** PASSAGE TO READ follows **

The new estimated cost for MSU’s medical school branch in Grand Rapids is approximately $20 million more than the original total, MSU officials said.
The Secchia Center, which will span seven stories and 180,000 square feet, was originally set to cost $70 million, MSU Board of Trustees finance committee chairman Donald Nugent said.
“What we’re looking into is why the differential,” Nugent said. “It’s a fair amount of money, so what’s changed? It’s not a change in location – just a change in construction costs or more refined cost, but that’s what we’re trying to figure out.”
Nugent said Fred Poston, vice president for finance and operations, informed the committee at its last meeting. Poston could not be reached for comment Monday.
The original cost could have been underestimated, Nugent said, but the Grand Rapids site has not been related to any issues that would alter building costs.
University spokesman Terry Denbow said progress for the West Michigan location, expected to accept its first four-year class in 2010, would not be delayed.
“Costs have grown,” he said.
“But momentum and excitement have grown even faster. We and the West Michigan community remain secure in the vision, the project and the fundraising.”
MSU President Lou Anna K. Simon discussed the rise in cost when she was in Grand Rapids on Sept. 24 to speak at The Economic Club of Grand Rapids.
Denbow said the Grand Rapids site is “the right place to be” and the university is intent on raising funds to meet the new quota.
“The university and community are committed to raising the dollars that match the raise in expectations,” he said.
The building, located at the corner of Michigan Street and College Avenue, is named after Peter Secchia, a 1963 MSU alumnus and Grand Rapids native. Secchia donated $20 million to the school – half of the money raised from private funds.
Officials from the medical school deferred comment to university relations.
The new branch of the medical school puts MSU in the neighborhood of multiple medical projects in the city, including Spectrum Health, Saint Mary’s Health Care and the Van Andel Institute.
Nugent did not know whether the university would trim programs and budgets to keep the cost closer to the original $70 million estimate or if fundraising efforts would increase to raise the additional $20 million.
“It’s probably going to be a combination of both,” he said.
“We’re going to look at what we need to have and what we want to have. We might not get some of the wants right now, but we’ll certainly have all the needs.”

** End of PASSAGE TO READ **
** RECORDS PROVIDED follows **

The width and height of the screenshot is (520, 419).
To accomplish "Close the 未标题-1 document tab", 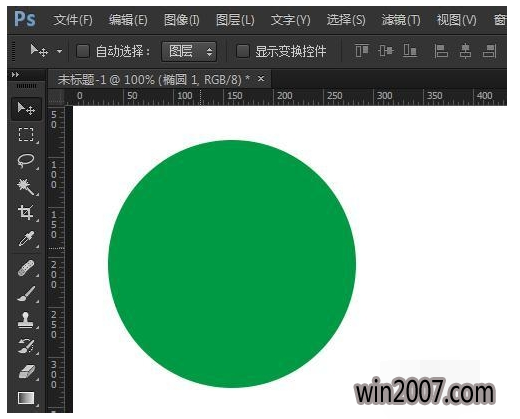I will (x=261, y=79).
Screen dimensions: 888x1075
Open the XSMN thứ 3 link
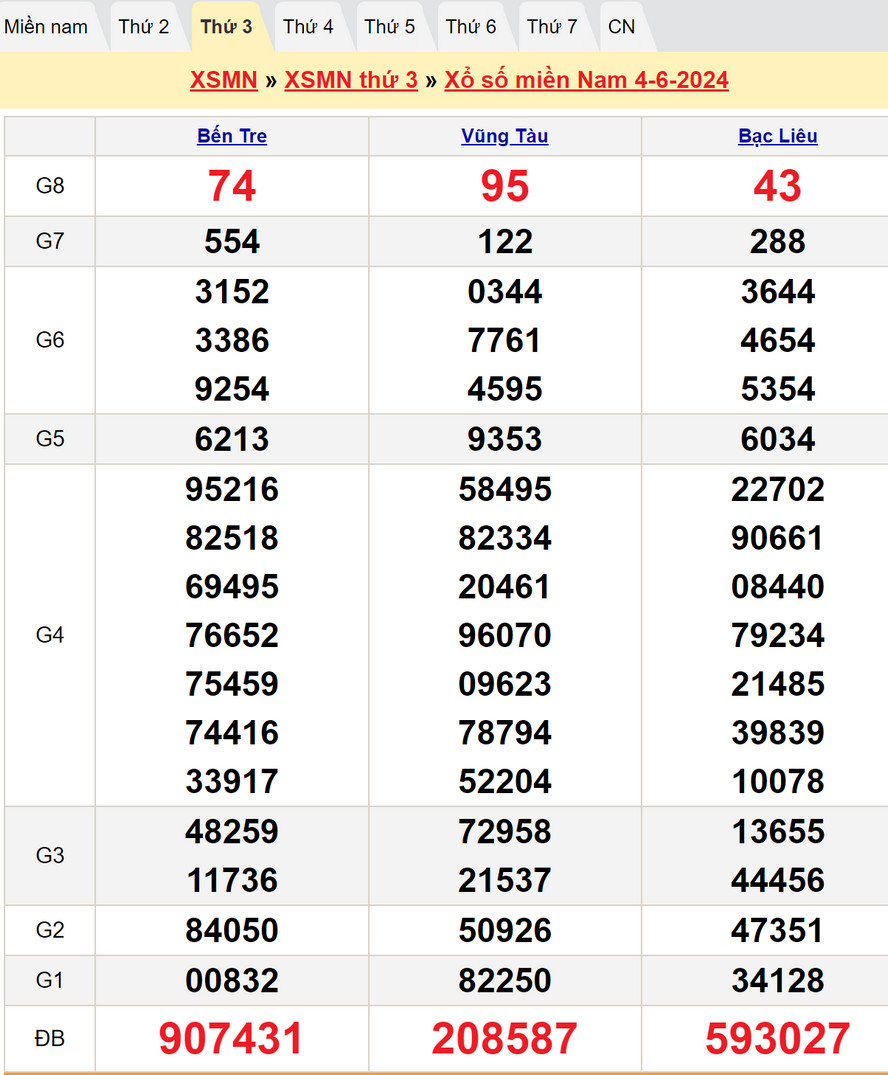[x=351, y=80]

** End of RECORDS PROVIDED **
** RECORDS PROVIDED follows **

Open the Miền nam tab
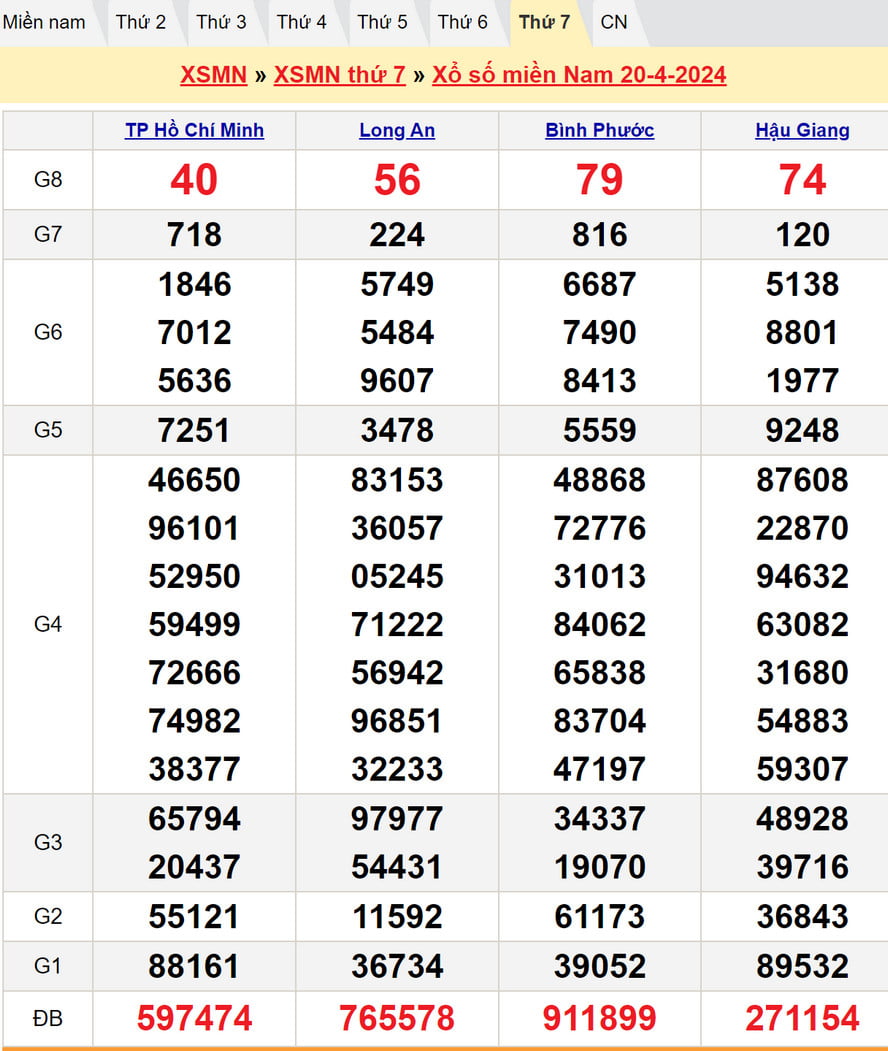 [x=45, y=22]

** End of RECORDS PROVIDED **

Reproduce the part of the Secchia Center article that begins at "Nugent said Fred" and stops after "of Grand Rapids.".

Nugent said Fred Poston, vice president for finance and operations, informed the committee at its last meeting. Poston could not be reached for comment Monday.
The original cost could have been underestimated, Nugent said, but the Grand Rapids site has not been related to any issues that would alter building costs.
University spokesman Terry Denbow said progress for the West Michigan location, expected to accept its first four-year class in 2010, would not be delayed.
“Costs have grown,” he said.
“But momentum and excitement have grown even faster. We and the West Michigan community remain secure in the vision, the project and the fundraising.”
MSU President Lou Anna K. Simon discussed the rise in cost when she was in Grand Rapids on Sept. 24 to speak at The Economic Club of Grand Rapids.